Répétition de "L'Histoire terrible mais inachevée de Norodom Sihanouk, roi du Cambodge". Crédits : Everest Canto de Montserrat
"Approchez, approchez, mes enfants, mon peuple, mon petit peuple... venez, je vous écoute..., mes enfants bien-aimés..." Cette voix cadencée, haut perchée, cet homme petit, avec pourtant tant de prestance, si théâtral, si excessif, qui virevolte tel un lutin, s'emporte tantôt de plaisir, tantôt de rage, puis plonge dans un romanesque qui frise parfois le burlesque : Norodom Sihanouk, ancien roi du Cambodge, est là, sur les planches. Auprès de lui, sa cour et son peuple chéri. Et autour, assis par terre, des centaines de paysans et de paysannes, tétanisés par l'émotion, assistent au spectacle... A Battambang [dans le nord-ouest du Cambodge], ce soir-là, sur le théâtre de bois de l'école Phare Ponleu Selpak, le Cambodge d'avant les Khmers rouges a ressurgi l'espace de quelques heures.
Sihanouk, c'était Marady, toute jeune femme de 24 ans, d'une agilité époustouflante. Il y avait aussi cet être sombre et mystérieux, au regard insondable, posé, tranquille, mais qui vous entraînait dans un malaise, une angoisse sourde : Pol Pot – de son vrai nom Saloth Sar – incarné par une autre femme au jeu subtil et puissant, Ravy. Ravy, Marady, Sophol, Bonthuon, Monny... Ils sont en tout une trentaine de comédiens et musiciens, orphelins ou issus de familles défavorisées de Battambang, à s'être engagés dans une aventure hors du commun : reprendre à leur compte une œuvre mythique, L'Histoire terrible mais inachevée de Norodom Sihanouk, roi du Cambodge.

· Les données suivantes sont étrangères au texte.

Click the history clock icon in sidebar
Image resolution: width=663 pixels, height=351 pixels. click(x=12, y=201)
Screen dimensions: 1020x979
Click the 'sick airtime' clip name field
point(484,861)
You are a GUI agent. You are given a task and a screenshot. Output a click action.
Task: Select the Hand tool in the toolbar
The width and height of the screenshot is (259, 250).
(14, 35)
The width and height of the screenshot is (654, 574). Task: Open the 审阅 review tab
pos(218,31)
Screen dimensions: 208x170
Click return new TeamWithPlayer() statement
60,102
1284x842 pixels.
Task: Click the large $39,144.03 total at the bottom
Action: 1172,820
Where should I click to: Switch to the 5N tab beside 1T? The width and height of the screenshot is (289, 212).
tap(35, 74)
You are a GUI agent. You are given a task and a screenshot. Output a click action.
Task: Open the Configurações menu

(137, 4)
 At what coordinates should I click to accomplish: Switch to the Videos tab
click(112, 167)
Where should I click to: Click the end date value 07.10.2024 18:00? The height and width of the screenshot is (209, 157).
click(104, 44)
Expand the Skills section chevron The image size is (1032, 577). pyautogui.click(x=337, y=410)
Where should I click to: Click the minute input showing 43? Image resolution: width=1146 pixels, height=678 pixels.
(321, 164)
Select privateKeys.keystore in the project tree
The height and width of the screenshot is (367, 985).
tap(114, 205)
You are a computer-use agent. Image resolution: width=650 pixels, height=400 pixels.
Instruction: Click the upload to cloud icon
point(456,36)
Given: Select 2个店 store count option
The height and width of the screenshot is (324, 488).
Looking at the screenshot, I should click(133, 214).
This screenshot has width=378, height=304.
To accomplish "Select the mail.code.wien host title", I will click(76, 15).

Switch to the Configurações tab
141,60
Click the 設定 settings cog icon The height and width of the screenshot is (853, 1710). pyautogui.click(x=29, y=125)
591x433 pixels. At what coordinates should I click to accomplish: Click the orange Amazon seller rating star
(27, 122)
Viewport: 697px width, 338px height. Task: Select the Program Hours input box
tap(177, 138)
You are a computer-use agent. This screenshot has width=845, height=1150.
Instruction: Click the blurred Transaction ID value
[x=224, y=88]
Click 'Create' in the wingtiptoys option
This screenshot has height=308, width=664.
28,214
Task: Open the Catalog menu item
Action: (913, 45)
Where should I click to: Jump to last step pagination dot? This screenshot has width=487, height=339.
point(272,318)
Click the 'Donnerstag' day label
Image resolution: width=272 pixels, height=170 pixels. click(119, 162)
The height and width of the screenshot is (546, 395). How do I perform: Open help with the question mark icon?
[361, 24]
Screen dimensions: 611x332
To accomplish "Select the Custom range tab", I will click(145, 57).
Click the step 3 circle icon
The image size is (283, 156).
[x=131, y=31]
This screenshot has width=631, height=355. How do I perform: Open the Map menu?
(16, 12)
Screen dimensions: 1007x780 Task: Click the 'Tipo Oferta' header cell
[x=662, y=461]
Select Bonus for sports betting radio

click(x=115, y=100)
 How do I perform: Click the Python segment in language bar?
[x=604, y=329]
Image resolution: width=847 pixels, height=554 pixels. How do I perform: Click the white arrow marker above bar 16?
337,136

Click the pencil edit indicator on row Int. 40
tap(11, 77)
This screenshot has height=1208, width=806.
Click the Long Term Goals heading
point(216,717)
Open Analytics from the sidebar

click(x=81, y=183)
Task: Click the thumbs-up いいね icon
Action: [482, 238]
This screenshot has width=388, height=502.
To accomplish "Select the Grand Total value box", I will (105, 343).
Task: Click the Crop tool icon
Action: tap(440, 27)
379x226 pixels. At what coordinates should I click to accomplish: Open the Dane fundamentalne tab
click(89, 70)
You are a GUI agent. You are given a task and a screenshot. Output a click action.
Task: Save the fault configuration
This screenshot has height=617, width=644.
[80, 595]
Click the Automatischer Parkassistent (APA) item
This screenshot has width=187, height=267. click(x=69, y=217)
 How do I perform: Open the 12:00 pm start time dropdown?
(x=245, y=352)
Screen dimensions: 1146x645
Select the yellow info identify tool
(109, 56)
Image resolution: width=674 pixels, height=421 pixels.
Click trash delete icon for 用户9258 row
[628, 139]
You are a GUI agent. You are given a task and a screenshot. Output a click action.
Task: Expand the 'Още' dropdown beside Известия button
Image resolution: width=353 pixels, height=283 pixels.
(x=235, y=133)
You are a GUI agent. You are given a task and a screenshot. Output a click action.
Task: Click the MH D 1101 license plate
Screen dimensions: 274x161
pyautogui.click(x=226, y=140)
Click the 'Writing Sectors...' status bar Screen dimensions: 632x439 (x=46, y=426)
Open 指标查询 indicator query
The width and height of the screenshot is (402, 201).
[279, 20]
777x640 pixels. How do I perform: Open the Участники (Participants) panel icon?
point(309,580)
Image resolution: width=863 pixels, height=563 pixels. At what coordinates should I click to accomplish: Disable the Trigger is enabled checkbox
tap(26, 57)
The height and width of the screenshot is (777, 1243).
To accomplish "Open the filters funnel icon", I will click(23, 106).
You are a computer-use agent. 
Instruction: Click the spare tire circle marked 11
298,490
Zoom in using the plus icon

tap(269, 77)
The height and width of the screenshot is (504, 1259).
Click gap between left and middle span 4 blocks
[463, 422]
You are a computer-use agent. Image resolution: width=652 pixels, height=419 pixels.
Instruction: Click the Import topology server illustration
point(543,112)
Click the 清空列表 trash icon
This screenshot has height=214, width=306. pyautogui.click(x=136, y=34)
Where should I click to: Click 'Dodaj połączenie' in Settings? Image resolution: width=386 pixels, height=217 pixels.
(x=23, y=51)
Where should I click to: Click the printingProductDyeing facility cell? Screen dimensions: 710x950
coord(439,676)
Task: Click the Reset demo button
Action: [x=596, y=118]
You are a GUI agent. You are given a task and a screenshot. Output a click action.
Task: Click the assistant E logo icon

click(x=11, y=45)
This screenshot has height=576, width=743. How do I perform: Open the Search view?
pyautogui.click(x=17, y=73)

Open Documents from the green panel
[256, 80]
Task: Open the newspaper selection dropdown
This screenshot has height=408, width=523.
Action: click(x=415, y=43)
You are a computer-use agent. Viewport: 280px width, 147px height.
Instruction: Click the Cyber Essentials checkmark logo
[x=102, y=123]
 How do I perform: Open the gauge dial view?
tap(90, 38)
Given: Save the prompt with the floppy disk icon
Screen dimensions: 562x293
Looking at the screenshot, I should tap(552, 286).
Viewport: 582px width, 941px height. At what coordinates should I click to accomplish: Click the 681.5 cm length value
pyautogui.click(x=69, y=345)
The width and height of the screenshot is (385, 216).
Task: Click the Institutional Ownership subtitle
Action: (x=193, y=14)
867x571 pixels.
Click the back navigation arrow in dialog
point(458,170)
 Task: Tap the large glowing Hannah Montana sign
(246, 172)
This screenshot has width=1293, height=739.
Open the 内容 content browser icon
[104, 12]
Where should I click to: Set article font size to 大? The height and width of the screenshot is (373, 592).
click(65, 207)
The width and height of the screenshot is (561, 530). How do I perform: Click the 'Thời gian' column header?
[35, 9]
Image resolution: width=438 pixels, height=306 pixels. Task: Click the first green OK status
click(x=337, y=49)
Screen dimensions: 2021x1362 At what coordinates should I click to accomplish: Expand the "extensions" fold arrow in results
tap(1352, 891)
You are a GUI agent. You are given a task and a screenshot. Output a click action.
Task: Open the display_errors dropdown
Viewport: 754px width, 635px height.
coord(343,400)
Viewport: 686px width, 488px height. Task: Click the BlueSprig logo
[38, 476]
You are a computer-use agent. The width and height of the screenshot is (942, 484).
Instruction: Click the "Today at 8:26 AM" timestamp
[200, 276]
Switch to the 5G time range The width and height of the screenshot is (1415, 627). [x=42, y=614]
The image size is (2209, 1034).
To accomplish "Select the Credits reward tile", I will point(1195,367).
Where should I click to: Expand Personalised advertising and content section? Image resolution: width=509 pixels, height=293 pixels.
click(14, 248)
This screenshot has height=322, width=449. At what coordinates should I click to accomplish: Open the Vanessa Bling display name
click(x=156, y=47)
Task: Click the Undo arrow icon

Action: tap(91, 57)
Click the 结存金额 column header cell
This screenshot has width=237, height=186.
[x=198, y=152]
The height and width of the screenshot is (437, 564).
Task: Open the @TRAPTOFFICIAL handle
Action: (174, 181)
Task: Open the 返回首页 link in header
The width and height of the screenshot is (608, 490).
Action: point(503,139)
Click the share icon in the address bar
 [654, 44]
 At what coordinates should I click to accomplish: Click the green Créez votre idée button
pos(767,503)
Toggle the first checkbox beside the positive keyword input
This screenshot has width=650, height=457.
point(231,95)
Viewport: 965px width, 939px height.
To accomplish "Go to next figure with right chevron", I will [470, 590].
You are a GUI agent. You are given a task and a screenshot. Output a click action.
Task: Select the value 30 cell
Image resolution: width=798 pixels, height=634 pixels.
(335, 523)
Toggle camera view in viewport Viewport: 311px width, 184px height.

Cette épopée de huit heures, écrite par Hélène Cixous, avait été jouée en 1985 à Paris par le Théâtre du Soleil d'Ariane Mnouchkine. Depuis cinq ans, les jeunes Khmers en travaillent la première partie (de quatre heures), sous la direction de Georges Bigot – il incarnait Sihanouk en 1985 – et Delphine Cottu, autre disciple de Mnouchkine.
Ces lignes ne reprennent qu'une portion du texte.